(TO DO): The entries below should be repeated exactly, with no pictures carried over.

(DATASET RECORDS):
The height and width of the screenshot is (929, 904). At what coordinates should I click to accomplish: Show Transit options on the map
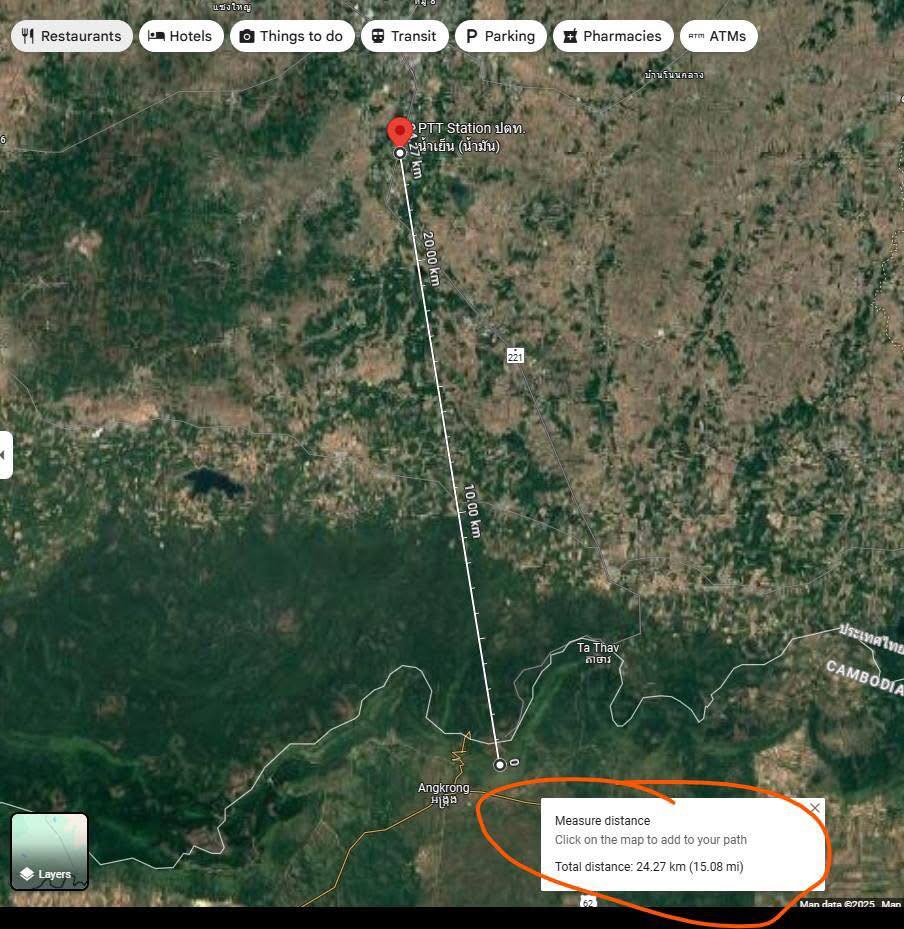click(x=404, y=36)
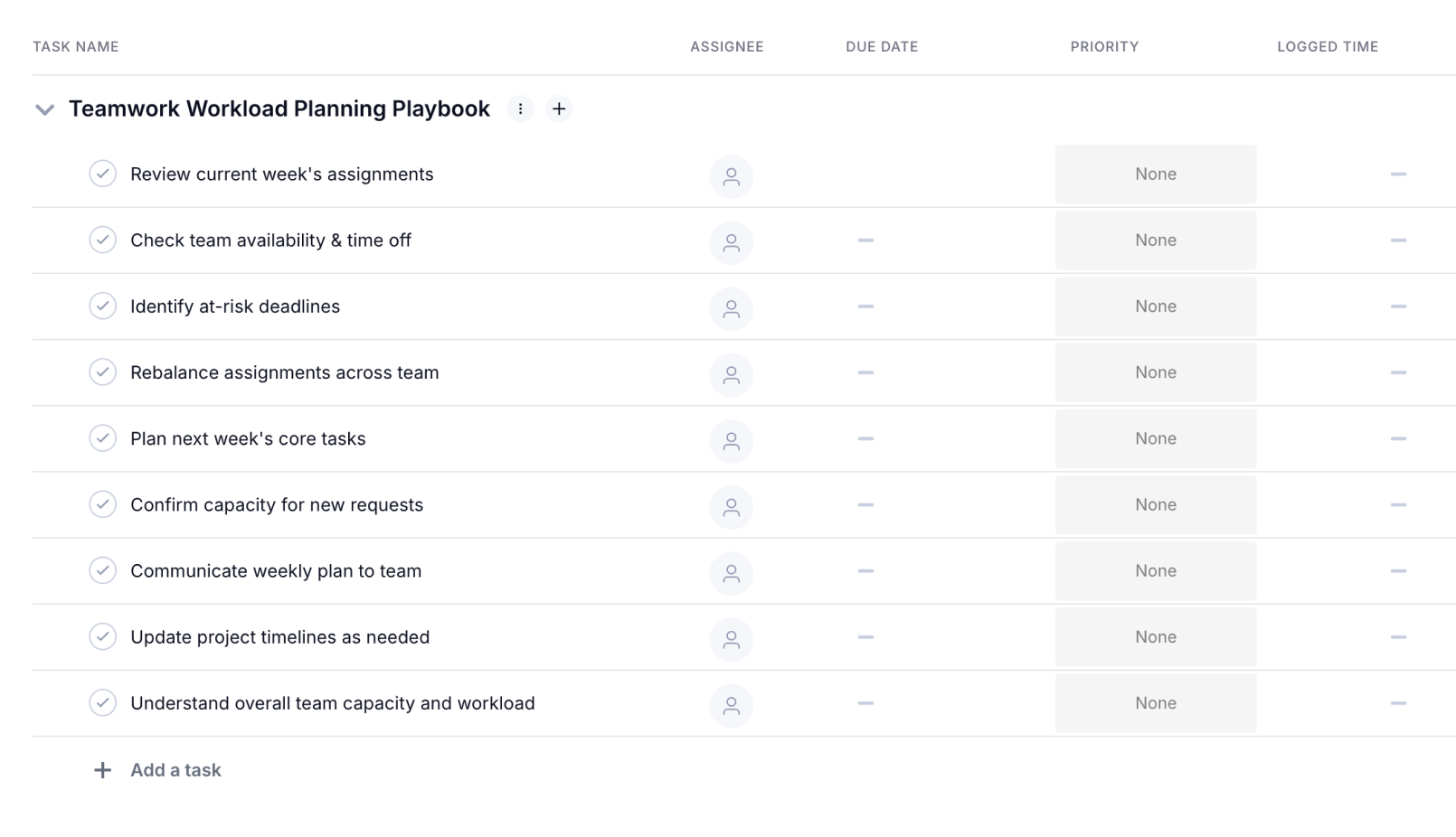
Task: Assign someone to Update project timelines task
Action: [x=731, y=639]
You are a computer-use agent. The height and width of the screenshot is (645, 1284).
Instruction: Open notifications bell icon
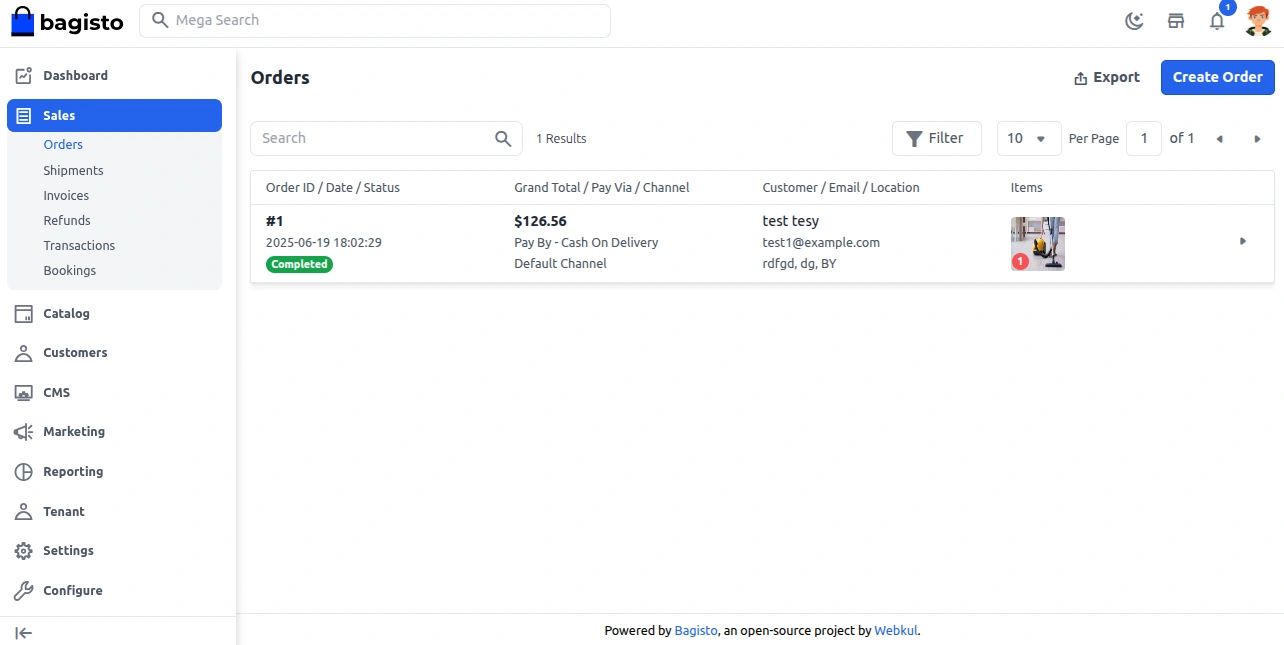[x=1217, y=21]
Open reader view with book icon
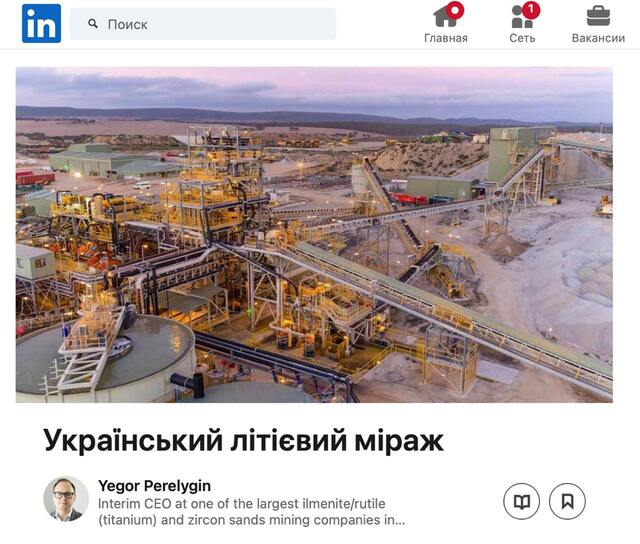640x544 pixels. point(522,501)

(EXERCISE OUTPUT):
The height and width of the screenshot is (929, 904). At what coordinates should I click to accomplish: Show Transit options on the map
click(x=404, y=36)
Task: Assign someone to Update project timelines task
Action: [x=731, y=639]
You are a computer-use agent. The height and width of the screenshot is (645, 1284).
Instruction: Open notifications bell icon
[x=1217, y=21]
Open reader view with book icon
640x544 pixels. point(522,501)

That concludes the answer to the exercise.